Les pages littéraires de Sylvie Bérard

Science-fiction, littérature, écriture

Mois : janvier, 2012

Une bonne lecture?

Juste un petit commentaire rapide pour souligner que ça fait toujours plaisir de voir mes oeuvres lues et commentées par des lecteurs et lectrices sur des sites comme Goodreads!

Une critique d’Élisabeth Vonarburg

Dans la revue Solaris 181 (hiver 2012), il y a une critique de La Saga d’Illyge rédigée par Élisabeth Vonarburg. Je n’ai malheureusement pas encore eu le numéro entre les mains (je sais, je sais, il serait temps que je renouvelle mon abonnement), alors je ne peux pas en citer d’extrait.

Voici le lien vers le sommaire du numéro.

Un commentaire de Jean-Louis Trudel

Dans son blogue du 7 janvier 2012, Jean-Louis Trudel parle de La Saga d’Illyge. Sa critique n’est pas que positive, mais elle a le mérite d’être très attentive aux éléments scientifiques du roman. En voici un passage:

Plusieurs narrations se succèdent dans La Saga d’Illyge, de sorte que le lecteur est rapidement dérouté. S’agit-il de l’histoire d’Illyge, d’Idrisse, de la sœur d’Idrisse ou du clone d’Illyge ? Si le roman est insatisfaisant du point de vue de la science-fiction, il me semble également un peu essoufflant pour le lecteur à la recherche d’une histoire qui se tient. Néanmoins, on ne peut contester qu’il s’agit de l’ouvrage d’une véritable écrivaine. Le destin d’Illyge fascine de par sa douloureuse complexité tandis que la conversion de Bérénice, la sœur d’Idrisse, à la morale des Périphes est racontée sans concession. Ainsi, à plus d’une reprise, l’écriture de Bérard fait preuve d’un souffle qui marquera les mémoires.

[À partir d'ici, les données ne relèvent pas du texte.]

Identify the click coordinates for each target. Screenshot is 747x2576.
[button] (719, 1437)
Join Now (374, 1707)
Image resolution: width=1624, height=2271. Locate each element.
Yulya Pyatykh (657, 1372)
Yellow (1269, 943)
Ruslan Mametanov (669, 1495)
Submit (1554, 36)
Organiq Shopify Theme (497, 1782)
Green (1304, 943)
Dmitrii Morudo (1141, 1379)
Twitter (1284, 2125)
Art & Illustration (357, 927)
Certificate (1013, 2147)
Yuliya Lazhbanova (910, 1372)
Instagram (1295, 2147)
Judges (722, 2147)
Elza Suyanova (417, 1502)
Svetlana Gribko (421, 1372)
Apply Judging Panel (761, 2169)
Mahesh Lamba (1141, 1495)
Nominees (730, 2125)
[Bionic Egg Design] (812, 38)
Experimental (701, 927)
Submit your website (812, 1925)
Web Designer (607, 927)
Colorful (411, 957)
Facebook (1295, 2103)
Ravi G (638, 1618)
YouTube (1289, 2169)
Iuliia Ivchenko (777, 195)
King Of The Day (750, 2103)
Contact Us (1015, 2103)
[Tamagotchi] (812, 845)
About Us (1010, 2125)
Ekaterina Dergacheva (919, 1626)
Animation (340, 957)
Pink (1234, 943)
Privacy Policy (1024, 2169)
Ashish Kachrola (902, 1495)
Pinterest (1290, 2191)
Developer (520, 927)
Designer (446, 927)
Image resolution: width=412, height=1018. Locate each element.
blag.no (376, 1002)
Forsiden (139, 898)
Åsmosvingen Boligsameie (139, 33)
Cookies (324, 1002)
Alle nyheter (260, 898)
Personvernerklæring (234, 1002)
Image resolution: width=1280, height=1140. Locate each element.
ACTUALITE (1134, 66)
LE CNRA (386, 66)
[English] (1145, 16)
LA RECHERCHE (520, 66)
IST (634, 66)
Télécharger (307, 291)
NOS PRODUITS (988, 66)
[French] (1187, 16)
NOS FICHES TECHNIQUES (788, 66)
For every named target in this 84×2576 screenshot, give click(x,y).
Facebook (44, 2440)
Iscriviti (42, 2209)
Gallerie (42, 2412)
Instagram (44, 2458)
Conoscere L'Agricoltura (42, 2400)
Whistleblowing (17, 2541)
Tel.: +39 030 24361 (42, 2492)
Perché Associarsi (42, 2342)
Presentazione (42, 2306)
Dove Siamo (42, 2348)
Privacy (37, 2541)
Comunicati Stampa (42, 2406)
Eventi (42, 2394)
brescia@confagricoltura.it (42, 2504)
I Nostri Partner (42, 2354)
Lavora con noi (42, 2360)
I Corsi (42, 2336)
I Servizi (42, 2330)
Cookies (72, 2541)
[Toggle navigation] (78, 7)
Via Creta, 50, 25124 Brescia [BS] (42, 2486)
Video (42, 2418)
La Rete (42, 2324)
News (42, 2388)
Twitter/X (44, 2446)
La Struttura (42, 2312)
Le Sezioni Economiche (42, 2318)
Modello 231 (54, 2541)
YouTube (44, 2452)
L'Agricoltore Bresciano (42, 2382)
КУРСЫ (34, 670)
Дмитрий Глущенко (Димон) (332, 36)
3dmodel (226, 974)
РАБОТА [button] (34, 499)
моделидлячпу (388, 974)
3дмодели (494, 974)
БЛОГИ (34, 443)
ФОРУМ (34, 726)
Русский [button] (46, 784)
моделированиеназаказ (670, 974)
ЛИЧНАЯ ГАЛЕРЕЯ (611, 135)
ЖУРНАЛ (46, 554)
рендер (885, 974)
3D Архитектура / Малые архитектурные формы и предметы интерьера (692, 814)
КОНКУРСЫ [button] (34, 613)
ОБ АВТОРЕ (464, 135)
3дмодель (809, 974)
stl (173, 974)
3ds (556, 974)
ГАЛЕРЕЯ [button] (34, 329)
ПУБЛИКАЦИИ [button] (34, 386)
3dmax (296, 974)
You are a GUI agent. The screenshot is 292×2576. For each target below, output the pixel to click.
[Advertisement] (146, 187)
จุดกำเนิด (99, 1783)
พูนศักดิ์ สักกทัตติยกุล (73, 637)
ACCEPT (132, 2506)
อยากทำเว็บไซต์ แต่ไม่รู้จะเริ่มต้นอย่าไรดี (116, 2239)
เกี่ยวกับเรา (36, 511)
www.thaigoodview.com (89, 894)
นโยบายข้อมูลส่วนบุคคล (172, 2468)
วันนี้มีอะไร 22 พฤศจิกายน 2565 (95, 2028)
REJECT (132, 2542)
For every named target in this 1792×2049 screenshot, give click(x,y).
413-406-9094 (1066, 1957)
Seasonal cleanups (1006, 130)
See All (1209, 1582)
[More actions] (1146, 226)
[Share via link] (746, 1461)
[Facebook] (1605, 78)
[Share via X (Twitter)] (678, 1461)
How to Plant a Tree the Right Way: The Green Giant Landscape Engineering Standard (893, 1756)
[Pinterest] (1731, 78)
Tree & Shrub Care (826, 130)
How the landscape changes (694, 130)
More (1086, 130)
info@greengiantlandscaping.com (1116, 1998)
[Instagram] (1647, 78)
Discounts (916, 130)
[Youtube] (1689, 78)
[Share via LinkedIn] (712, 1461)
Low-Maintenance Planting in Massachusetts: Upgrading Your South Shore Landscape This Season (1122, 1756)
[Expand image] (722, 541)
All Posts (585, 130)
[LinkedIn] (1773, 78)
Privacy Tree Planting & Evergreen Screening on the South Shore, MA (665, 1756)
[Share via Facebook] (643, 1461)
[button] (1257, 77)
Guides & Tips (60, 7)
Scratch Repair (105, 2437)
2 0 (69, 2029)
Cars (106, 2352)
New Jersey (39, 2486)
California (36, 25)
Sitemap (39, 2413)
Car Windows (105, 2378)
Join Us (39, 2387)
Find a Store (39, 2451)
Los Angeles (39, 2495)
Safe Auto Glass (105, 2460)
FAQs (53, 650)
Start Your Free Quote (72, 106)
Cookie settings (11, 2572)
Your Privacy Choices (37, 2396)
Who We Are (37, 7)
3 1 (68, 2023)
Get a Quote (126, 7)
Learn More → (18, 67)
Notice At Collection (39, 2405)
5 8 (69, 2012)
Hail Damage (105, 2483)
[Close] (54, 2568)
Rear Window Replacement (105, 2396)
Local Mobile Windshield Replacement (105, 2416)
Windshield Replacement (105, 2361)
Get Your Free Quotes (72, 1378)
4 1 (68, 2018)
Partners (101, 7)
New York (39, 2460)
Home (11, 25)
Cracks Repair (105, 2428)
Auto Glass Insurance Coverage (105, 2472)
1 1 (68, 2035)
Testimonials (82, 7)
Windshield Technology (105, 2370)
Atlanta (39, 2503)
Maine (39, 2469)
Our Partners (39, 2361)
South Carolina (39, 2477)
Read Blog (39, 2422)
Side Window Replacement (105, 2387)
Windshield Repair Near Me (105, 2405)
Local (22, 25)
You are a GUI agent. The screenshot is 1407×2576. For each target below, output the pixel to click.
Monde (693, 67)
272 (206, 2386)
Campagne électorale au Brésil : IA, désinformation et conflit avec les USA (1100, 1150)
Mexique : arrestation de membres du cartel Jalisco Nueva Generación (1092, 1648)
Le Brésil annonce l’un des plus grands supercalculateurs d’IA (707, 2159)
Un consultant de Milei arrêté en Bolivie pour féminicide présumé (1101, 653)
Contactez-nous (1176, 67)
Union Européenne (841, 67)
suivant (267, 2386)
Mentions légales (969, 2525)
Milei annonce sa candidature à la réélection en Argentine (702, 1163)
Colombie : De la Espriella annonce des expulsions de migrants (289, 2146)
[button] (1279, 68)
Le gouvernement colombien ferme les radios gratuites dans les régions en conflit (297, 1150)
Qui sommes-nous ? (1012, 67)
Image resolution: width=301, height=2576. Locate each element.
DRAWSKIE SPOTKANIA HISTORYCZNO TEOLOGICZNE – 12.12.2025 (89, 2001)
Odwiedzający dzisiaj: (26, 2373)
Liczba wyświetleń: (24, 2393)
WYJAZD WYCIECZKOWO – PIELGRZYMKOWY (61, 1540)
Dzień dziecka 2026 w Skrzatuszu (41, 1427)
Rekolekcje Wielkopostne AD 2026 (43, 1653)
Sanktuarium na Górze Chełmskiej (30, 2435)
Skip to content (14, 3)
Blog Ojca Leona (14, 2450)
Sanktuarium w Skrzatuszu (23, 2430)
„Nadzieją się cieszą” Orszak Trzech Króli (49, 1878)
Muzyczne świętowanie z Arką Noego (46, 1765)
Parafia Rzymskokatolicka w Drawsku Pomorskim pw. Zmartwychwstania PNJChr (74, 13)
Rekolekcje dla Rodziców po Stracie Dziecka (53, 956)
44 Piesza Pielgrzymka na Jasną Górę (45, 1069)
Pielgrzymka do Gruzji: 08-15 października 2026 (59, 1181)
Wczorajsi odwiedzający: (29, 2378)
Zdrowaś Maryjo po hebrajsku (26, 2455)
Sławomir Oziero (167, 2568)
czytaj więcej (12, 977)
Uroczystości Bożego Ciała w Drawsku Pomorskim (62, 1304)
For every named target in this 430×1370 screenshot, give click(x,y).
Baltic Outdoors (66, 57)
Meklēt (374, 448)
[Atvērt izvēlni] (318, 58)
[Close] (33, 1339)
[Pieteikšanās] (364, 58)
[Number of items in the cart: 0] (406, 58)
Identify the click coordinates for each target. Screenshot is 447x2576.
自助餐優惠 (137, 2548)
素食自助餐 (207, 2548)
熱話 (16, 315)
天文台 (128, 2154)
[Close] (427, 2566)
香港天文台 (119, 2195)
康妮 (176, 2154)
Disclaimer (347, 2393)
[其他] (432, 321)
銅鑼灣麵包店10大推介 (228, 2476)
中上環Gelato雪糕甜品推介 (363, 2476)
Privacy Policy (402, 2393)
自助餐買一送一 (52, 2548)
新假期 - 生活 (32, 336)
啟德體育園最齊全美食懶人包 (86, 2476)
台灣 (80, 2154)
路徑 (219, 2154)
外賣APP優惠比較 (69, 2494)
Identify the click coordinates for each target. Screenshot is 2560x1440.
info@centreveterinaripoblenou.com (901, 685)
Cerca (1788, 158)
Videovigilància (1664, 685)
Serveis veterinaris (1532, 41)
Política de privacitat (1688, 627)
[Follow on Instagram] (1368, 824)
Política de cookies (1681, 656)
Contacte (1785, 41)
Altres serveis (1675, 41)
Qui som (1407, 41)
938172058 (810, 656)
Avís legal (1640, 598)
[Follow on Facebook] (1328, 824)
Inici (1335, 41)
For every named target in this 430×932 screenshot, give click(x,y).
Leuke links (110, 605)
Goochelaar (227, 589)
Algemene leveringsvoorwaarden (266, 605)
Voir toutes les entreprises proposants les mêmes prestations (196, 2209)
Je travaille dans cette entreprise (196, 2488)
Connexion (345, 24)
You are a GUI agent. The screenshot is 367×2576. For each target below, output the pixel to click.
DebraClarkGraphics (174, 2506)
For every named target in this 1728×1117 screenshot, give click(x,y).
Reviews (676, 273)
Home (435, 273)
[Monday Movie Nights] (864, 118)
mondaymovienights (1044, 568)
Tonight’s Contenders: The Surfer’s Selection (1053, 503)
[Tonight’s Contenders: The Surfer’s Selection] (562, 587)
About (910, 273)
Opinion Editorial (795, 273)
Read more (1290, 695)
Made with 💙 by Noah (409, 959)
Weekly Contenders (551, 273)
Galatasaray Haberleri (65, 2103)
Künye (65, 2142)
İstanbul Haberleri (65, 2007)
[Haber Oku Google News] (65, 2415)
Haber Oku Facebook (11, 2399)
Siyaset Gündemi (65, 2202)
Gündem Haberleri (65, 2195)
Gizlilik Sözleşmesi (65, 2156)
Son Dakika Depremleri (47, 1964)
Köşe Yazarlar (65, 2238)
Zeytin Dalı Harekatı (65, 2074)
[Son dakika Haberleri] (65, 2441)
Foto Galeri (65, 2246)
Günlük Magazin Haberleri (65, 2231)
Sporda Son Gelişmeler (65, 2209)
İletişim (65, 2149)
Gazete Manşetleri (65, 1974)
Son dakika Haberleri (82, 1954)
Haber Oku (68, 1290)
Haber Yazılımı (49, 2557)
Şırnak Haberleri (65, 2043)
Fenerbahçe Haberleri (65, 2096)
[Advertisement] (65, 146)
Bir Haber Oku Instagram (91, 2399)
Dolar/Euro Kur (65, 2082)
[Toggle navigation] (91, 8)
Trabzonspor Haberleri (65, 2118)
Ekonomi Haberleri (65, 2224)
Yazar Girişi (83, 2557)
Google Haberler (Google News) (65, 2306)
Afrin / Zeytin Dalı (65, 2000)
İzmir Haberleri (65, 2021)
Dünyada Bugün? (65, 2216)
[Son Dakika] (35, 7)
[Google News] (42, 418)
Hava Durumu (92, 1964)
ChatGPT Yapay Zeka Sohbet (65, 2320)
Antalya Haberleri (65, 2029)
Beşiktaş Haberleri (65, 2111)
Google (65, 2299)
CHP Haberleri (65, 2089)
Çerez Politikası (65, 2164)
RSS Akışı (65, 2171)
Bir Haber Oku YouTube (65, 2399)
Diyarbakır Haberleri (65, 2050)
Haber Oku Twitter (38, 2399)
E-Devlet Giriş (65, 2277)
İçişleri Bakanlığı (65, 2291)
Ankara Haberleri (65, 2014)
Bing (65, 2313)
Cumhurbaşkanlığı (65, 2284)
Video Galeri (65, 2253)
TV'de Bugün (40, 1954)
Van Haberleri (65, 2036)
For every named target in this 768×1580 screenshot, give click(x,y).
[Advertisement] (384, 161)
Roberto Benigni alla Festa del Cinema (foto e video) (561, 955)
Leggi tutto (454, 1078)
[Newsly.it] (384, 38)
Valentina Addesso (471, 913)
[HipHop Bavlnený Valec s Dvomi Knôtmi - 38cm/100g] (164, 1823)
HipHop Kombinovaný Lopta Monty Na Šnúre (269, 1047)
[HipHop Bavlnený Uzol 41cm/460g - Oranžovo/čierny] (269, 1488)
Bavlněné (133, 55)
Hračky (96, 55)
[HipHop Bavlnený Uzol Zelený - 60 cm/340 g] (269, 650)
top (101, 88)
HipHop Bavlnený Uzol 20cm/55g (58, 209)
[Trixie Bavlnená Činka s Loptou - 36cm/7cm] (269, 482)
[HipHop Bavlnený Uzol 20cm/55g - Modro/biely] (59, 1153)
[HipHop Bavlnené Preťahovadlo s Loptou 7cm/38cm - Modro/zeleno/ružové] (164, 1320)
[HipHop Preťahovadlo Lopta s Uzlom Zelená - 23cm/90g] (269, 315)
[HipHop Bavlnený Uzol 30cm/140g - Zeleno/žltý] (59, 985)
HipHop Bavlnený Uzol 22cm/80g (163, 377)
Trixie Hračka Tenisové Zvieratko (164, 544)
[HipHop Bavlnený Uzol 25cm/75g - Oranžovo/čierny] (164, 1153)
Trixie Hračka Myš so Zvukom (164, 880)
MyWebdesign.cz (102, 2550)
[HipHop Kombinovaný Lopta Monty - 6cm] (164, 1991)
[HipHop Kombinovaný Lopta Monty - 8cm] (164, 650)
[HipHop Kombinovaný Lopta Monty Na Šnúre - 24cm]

Je ne sais qu’en penser, mais j’en prends bonne note, pour considération future.

Le texte complet se trouve ici: Moi et l’autre / L’autre et moi.

Photos du 15e d’Alire

Les photos du quinzième anniversaire des éditions Alire, dans le cadre duquel s’est déroulé le lancement de La Saga d’Illyge et des autres livres de la saison, sont enfin en ligne. Ça rappelle de beaux souvenirs! Ça montre aussi que, peut-être, être une femme chez Alire, c’est exercer un métier non traditionnel. Observez les photos de groupe: hormis l’animatrice de la soirée, il n’y a que Louise Alain (la directrice commerciale) et moi!